Despite their military intention, the walls of Vienna and the landscaped grounds that lay in close proximity had become a favorite destination for the aristocracy to stroll and promenade. Because parkland had existed on the vorstadt side of the linnienwall however, the lower classes were afforded an opportunity to promenade just like their aristocratic countrymen. But with the abolition of the walls and the creation of the vast Ringstrasse promenades, the lower classes no longer had a forum. The Ringstrasse streets and parks became ground zero for social display. On a given spring afternoon, these places were rife the newest carriages, the most fashionable bags and the most expensive suits. And since the bourgeois used these venues as opportunities to dress and act their way into the upper class the lower classes, who couldn’t afford even the pretensions to elitism that were so essential to bourgeois life, were implicitly excluded from the Ringstrasse parks. Ironically, one of the most popular landscaped, upper class destinations was the Volksgarten. The Volksgarten is strewn with small buildings, monuments, an octagonal café and various pools. One of these buildings is the Temple of Theseus, built by the architect Nobile in 1820. A small replica of the Theseion at Athens, the building should be a monument to democracy, as it commemorates Greek architecture and therefor democratic ideals. But it exists solely for its aesthetic value to the upper class, as the lower classes of Viennese society were denied entrance to it.
The café had always been n intricate part of Viennese society. As it has throughout history, Greenwich Village in the nineteen sixties, Paris at the time of the revolution, the café was a hotbed for intellectual and ideological discussion in Vienna leading up to 1848. But with creation of the Ringstrasse and the cramped living arrangements that its value on social ascension entailed, the café became much more than a haven for intellectuals. In order to escape their tight domestic quarters whole families took to the cafes, finding in them a social outlet and making them, in effect, a necessity for coping with current conditions of bourgeois Viennese life. This idea of the café as an extension of the home is evidenced by Olsen: “[T]heir [cafes] decline exactly paralleled the rising standards of spaciousness and comfort of the ordinary Viennese dwelling.[i]”
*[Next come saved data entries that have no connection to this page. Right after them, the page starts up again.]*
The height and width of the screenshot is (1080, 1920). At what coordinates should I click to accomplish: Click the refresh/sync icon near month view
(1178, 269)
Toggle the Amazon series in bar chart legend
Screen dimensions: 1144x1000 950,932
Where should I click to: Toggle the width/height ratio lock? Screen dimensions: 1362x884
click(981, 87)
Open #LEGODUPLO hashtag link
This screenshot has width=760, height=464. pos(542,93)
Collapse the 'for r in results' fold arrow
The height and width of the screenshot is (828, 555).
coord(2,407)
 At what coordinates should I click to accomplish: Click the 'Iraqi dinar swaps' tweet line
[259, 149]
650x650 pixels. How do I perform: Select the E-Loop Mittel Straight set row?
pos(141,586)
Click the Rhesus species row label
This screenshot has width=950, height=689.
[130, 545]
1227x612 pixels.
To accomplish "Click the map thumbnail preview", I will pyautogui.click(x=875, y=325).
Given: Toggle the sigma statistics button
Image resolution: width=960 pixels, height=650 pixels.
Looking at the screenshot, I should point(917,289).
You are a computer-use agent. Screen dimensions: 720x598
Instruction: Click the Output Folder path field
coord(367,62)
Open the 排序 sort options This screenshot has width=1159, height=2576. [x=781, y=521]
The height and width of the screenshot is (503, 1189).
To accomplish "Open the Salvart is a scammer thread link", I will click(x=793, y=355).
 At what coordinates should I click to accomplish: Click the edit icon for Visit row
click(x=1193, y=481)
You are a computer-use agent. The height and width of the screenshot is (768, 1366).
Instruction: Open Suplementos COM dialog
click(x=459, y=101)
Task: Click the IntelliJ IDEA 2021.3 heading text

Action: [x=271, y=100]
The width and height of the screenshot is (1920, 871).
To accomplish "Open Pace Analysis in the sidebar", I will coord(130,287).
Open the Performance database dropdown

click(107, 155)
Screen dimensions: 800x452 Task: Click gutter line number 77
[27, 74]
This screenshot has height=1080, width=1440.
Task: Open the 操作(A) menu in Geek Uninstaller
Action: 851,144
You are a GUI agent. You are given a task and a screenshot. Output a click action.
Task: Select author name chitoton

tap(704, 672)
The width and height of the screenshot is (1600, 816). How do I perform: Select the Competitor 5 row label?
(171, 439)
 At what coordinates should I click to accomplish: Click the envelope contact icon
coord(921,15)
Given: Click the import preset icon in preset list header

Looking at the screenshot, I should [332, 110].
It was in these cafes that prominent Austrian musicians, such as the two Johann Strauss’, got their start. The cafes offered musicians a chance to develop a fanbase and achieve both public and critical acclaim. The classical period of the eighteenth century was perhaps Vienna’s most famous musical time, producing such luminaries as Mozart and Haydn. And the pre-eminent styles that followed, romanticism and the post-Romantic era, exalted the past in a manner consistent with the bourgeois’ attitude toward the aristocracy in nineteenth century Vienna. First popularized by Strauss the elder, the waltz was to become Vienna’s most popular dance. In true Viennese fashion the waltz, which derives from the terms walzen (to turn around) and walzerisch tanzen (to dance turning around), first became popular with rich and was, in turn embraced by the bourgeoisie and lower classes. Nowhere was the waltz more popular than at the balls, a staple of Viennese (and European, for that matter) life for centuries. The funnel effect of Viennese culture and the somewhat egalitarian waltz are illustrated in this passage from a modern day Vienna guidebook: “[R]ight from its beginnings in the nineteenth century, the waltz was danced as often in the emperor’s palace as in the dance halls of the workers and the bourgeoisie.[ii]” Despite the widespread appeal of the waltz and the balls where it was danced, the balls of Vienna didn’t exist outside of class divisions. As every region of Austria held its own ball, so too did every profession. Balls were given by such specific professional groups as the “Association of Workers and Employees of the Administrative Section of the Conservative Party,” the Zuckerbackerball for the wholesalers and retailers of sweets and sweetmeats and the Apothekenball thrown by the pharmacists[iii]. These grand parties highlighted the Viennese capacity for fun while also re-enforcing the notion of Vienna as a strictly stratified society.